Clara Lucía Sandoval, que ha sido opositora de la administración Petro resalta también que si eI IDU ha podido arreglar las vías  principales y en especial, por las que transita el transporte público de la ciudad, es posible que tampoco logren hacerlo las alcaldías locales, debido a que no tienen la capacidad técnica y financiera necesaria.
 
Sandoval recuerda que en su momento el fallecido exsecretario de Gobierno Guillermo Asprilla afirmó que “las alcaldías locales, las JAL y los Fondos de Desarrollo locales no contaban con el personal técnico necesario para asumir la supervisión, dirección y coordinación de una labor tan compleja (…)”.
 
Las dudas que quedan…
 
Es claro que las Alcaldías no están acostumbradas a este tipo de contratos e intervenciones y no es claro cuál es el esquema que seguirán para cumplir con su nueva tarea.
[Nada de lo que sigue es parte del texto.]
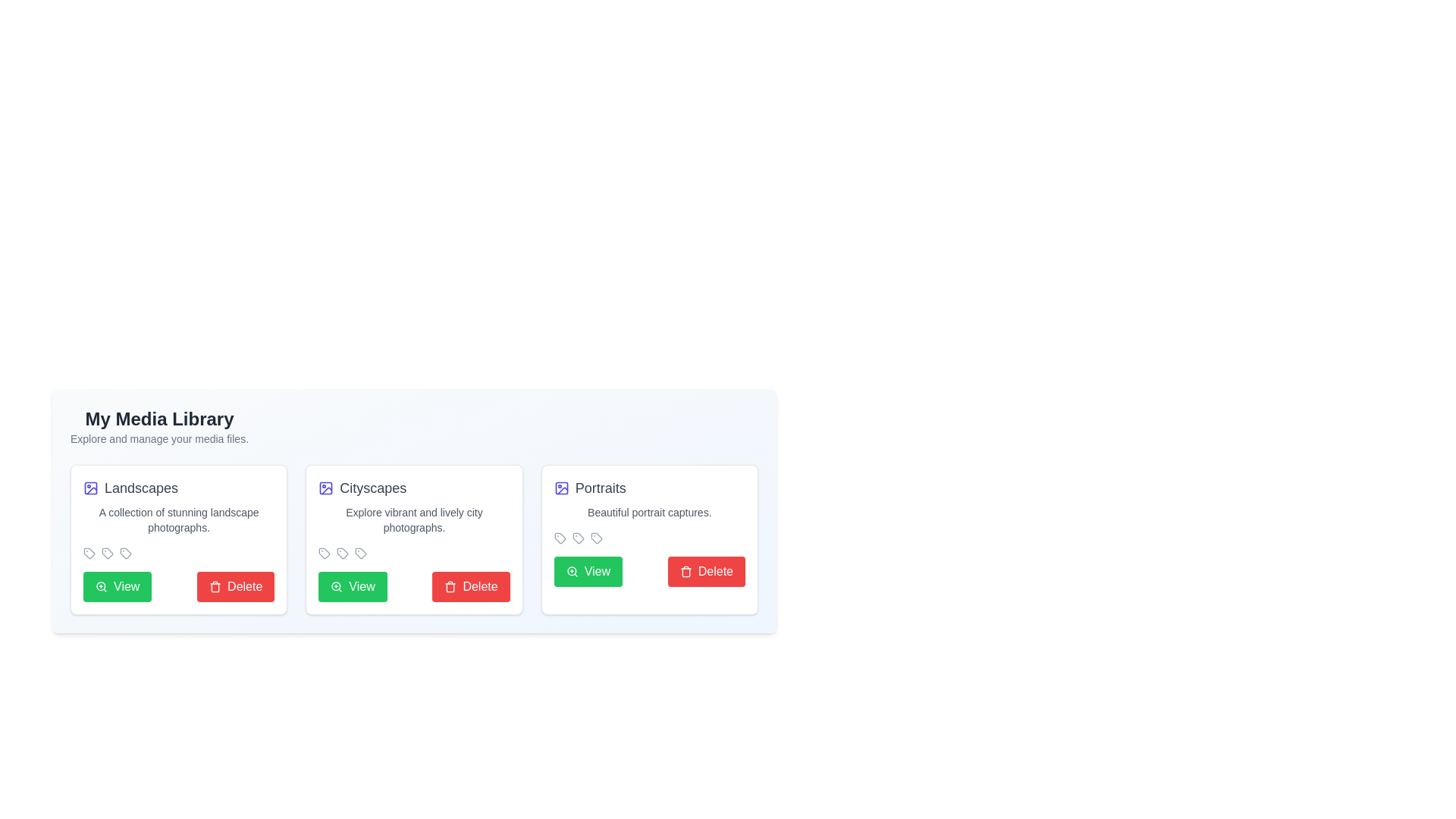 The width and height of the screenshot is (1456, 819). Describe the element at coordinates (705, 571) in the screenshot. I see `the 'Delete' button located on the right side of the 'View' button in the bottom region of the card layout` at that location.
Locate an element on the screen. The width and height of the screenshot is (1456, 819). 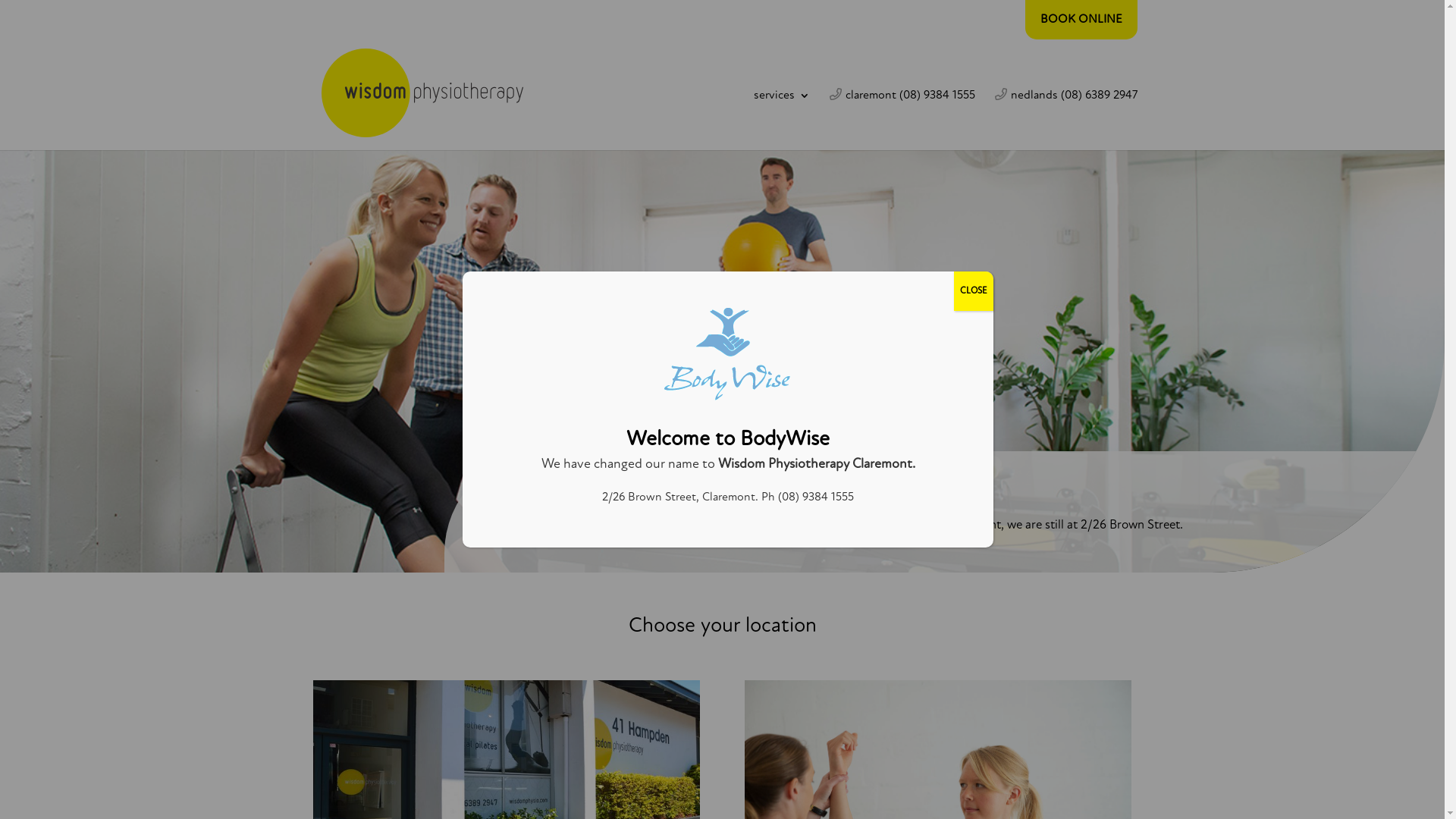
'BOOK ONLINE' is located at coordinates (1080, 20).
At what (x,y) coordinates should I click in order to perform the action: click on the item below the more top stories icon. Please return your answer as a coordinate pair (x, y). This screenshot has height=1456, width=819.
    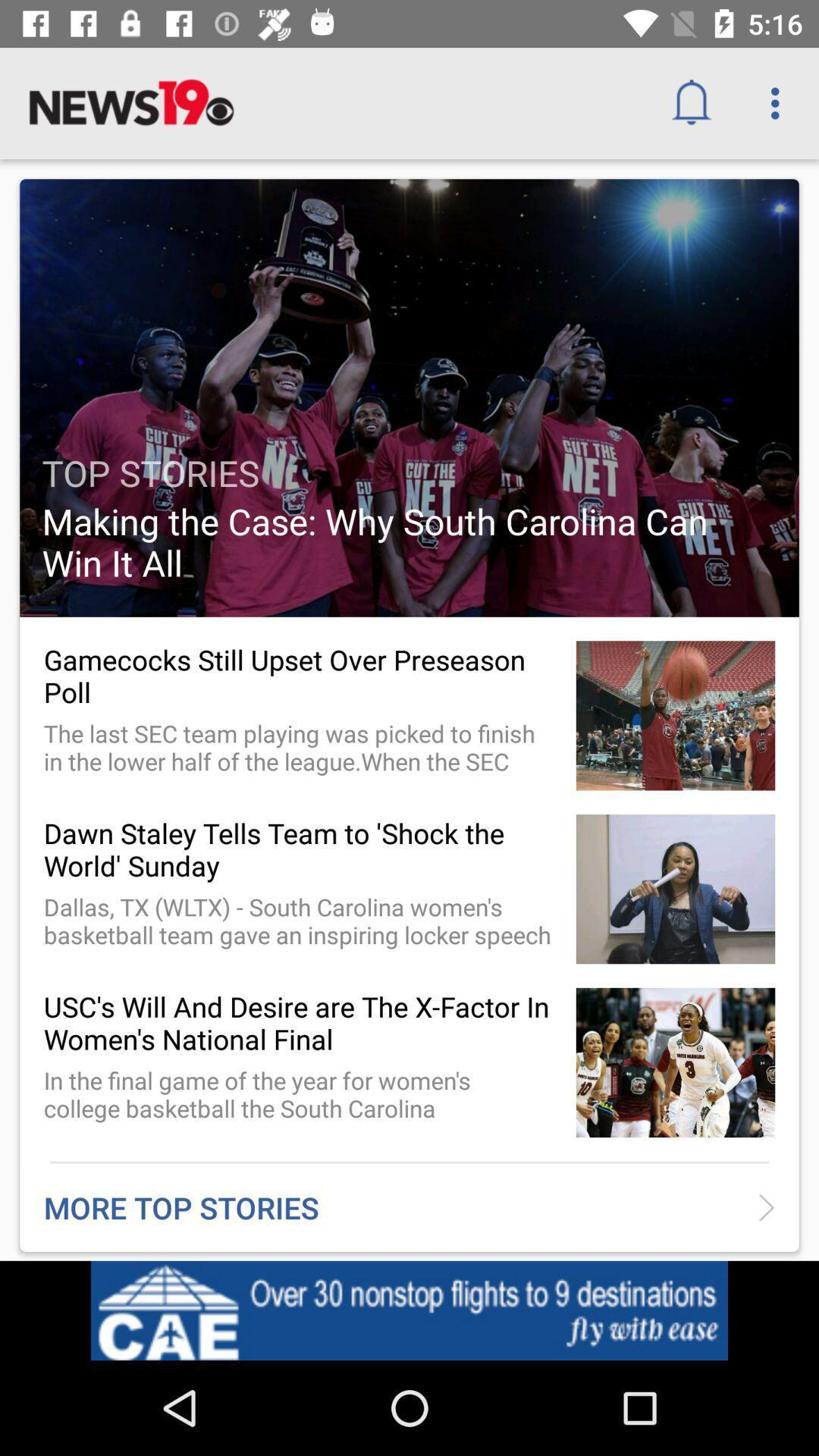
    Looking at the image, I should click on (697, 1314).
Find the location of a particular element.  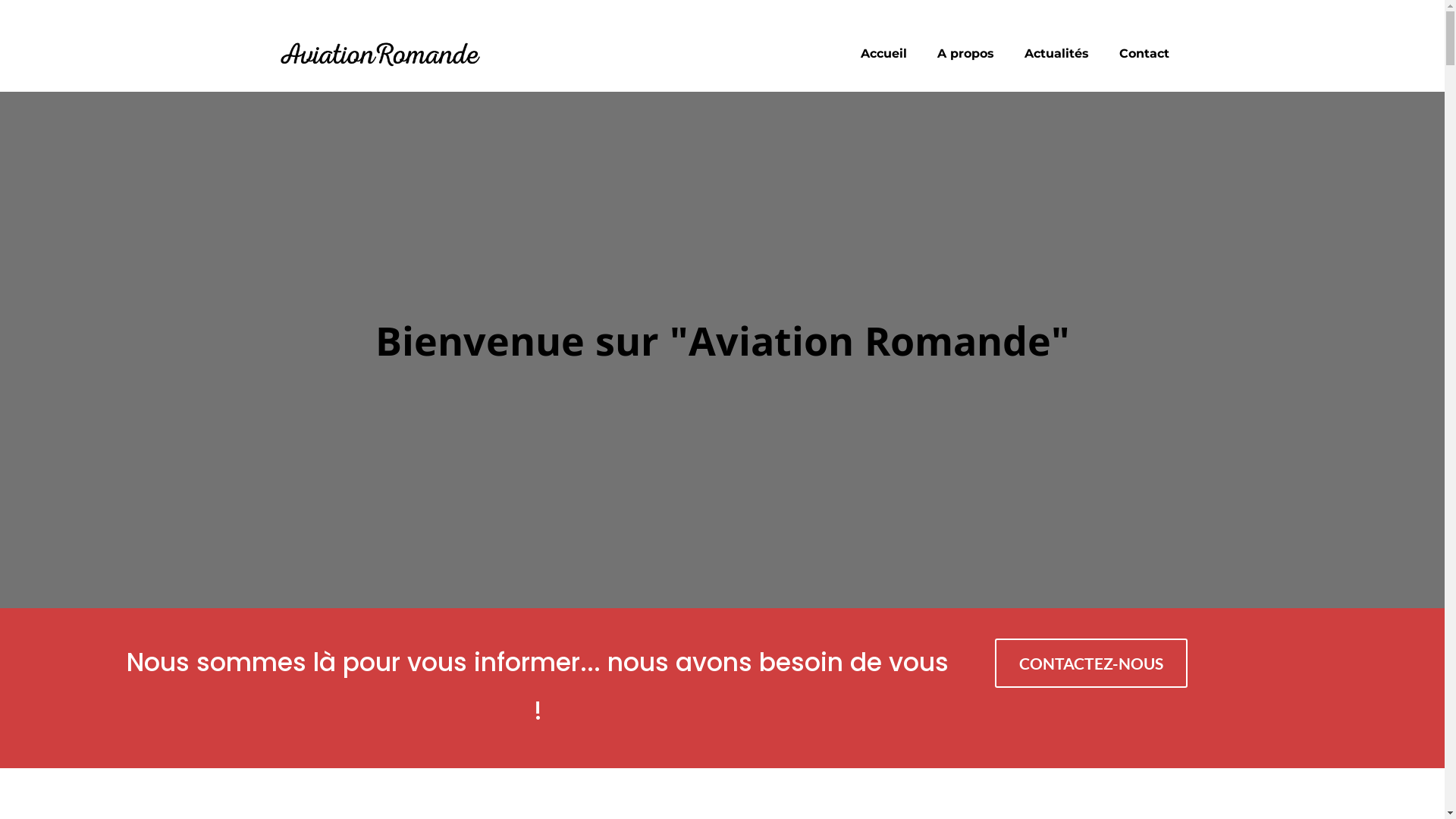

'Contact' is located at coordinates (1144, 52).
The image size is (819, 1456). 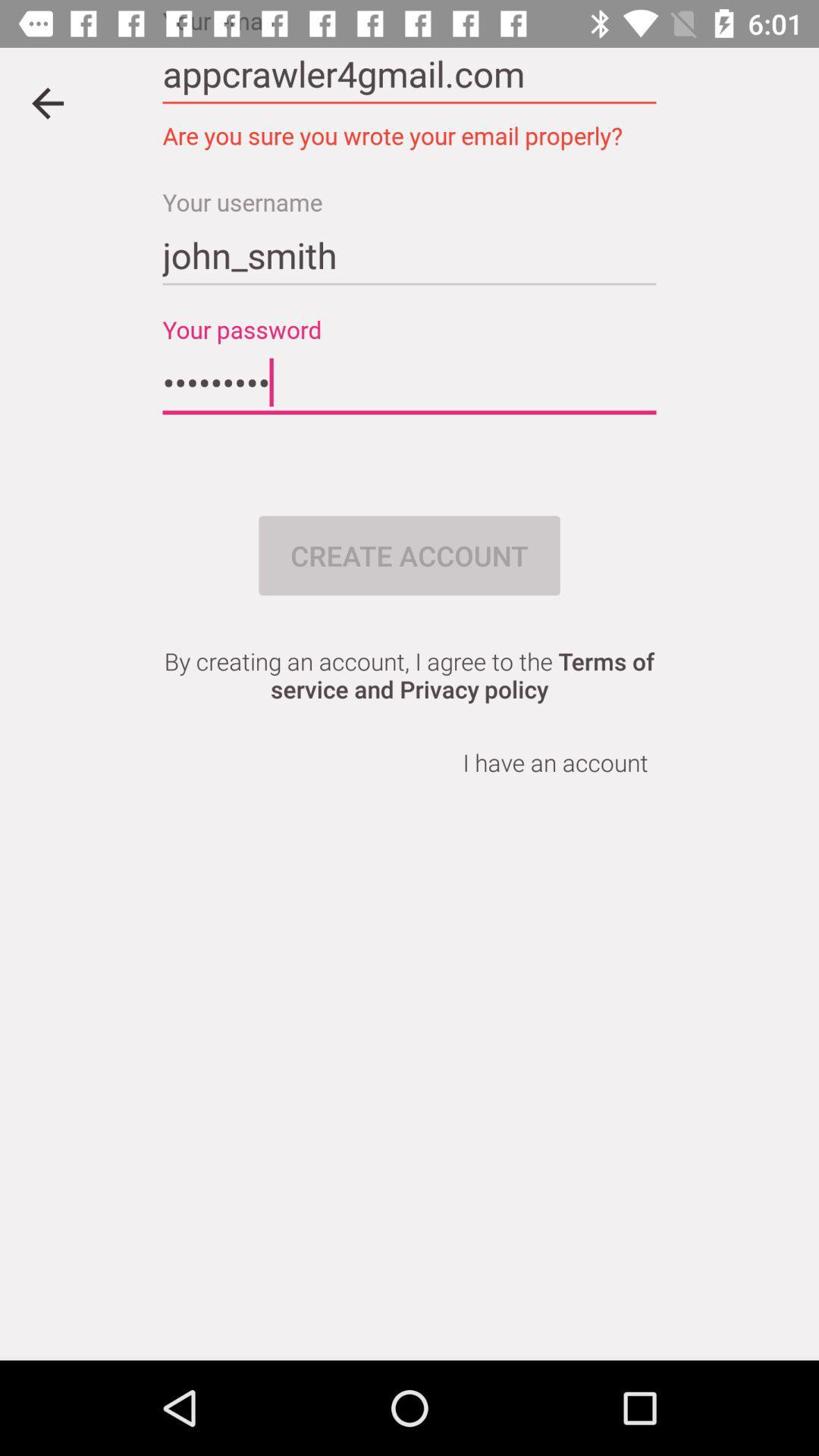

Podrían hacer licitaciones (que toman bastante tiempo: mínimo seis meses, con suerte) o hacer convenios con la Unidad de Mantenimiento Vial, que ya tiene bastantes líos con la máquina tapahuecos y su difícil meta de cumplir con el reparcheo de 220 mil huecos, de los cuales sólo llevan unos 8 mil.
 
Algunos temen que de nuevo la administración le apueste a una estrategia cuyo proceso genera bastantes procesos institucionales y administrativos, en los que va pasando el tiempo mientras que las calles siguen empeorando. Una controversia similar se vivió con el convenio 1292, con el que al comenzar la Alcaldía el Distrito quiso manejar directamente los recursos de la malla vial local, que hasta ese momento manejaban los alcaldes locales. Finalmente el dinero tuvo que ser devuelto a las Alcaldías y el contrato no ha sido terminado aún, aunque el plazo inicial se vencía en diciembre de 2014.